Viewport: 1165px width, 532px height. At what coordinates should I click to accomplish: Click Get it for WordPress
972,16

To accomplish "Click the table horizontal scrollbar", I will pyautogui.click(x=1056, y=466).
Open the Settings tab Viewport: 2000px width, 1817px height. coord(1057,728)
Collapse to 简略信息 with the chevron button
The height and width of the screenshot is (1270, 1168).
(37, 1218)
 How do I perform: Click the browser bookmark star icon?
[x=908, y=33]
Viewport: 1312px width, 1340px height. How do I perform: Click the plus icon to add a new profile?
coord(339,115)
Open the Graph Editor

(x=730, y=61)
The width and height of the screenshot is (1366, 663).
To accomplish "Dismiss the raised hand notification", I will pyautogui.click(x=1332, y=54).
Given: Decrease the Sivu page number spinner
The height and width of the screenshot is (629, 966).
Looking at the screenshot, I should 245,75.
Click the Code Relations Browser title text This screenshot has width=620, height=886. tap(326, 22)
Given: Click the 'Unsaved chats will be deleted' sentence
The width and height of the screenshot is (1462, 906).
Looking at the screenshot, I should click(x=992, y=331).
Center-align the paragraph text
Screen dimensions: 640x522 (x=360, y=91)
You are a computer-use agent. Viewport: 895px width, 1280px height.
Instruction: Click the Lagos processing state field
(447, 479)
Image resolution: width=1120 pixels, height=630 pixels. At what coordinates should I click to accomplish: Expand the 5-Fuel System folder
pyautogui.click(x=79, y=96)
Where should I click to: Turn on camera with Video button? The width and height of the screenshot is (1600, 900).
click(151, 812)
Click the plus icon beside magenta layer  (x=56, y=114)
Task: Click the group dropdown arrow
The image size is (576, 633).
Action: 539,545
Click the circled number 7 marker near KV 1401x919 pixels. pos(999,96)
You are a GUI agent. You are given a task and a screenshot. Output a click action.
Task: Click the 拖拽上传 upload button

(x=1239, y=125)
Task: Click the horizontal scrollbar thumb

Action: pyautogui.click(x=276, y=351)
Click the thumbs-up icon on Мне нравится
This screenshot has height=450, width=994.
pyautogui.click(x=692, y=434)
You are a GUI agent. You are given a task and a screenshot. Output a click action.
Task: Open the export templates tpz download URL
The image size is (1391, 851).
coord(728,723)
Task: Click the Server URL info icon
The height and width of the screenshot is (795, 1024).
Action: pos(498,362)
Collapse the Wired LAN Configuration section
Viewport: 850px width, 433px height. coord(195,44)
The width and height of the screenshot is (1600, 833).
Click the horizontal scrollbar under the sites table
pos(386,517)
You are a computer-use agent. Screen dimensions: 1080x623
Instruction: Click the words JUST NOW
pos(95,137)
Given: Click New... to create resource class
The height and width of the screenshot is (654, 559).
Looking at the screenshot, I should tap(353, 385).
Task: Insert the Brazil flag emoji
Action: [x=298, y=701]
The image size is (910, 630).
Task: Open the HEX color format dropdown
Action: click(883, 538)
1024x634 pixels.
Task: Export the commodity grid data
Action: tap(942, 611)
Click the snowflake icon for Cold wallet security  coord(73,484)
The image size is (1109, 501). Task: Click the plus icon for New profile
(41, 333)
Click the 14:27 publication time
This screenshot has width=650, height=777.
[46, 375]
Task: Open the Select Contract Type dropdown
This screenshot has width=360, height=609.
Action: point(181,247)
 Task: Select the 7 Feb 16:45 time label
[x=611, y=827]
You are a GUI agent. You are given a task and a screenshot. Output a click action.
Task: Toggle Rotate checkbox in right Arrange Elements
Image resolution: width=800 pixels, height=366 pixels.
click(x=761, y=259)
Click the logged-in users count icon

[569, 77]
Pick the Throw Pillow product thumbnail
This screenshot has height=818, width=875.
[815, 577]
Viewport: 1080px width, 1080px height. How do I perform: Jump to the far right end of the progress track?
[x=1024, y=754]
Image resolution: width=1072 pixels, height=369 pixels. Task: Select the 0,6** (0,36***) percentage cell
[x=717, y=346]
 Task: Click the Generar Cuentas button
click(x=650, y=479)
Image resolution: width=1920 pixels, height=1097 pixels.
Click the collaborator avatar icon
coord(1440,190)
++++
## Required work
Find the line that contains "This screenshot has height=818, width=875.". Repeat it and every line after it, exactly as written, up to and including the last line of the records above.

## Your solution
This screenshot has height=818, width=875.
[815, 577]
Viewport: 1080px width, 1080px height. How do I perform: Jump to the far right end of the progress track?
[x=1024, y=754]
Image resolution: width=1072 pixels, height=369 pixels. Task: Select the 0,6** (0,36***) percentage cell
[x=717, y=346]
 Task: Click the Generar Cuentas button
click(x=650, y=479)
Image resolution: width=1920 pixels, height=1097 pixels.
Click the collaborator avatar icon
coord(1440,190)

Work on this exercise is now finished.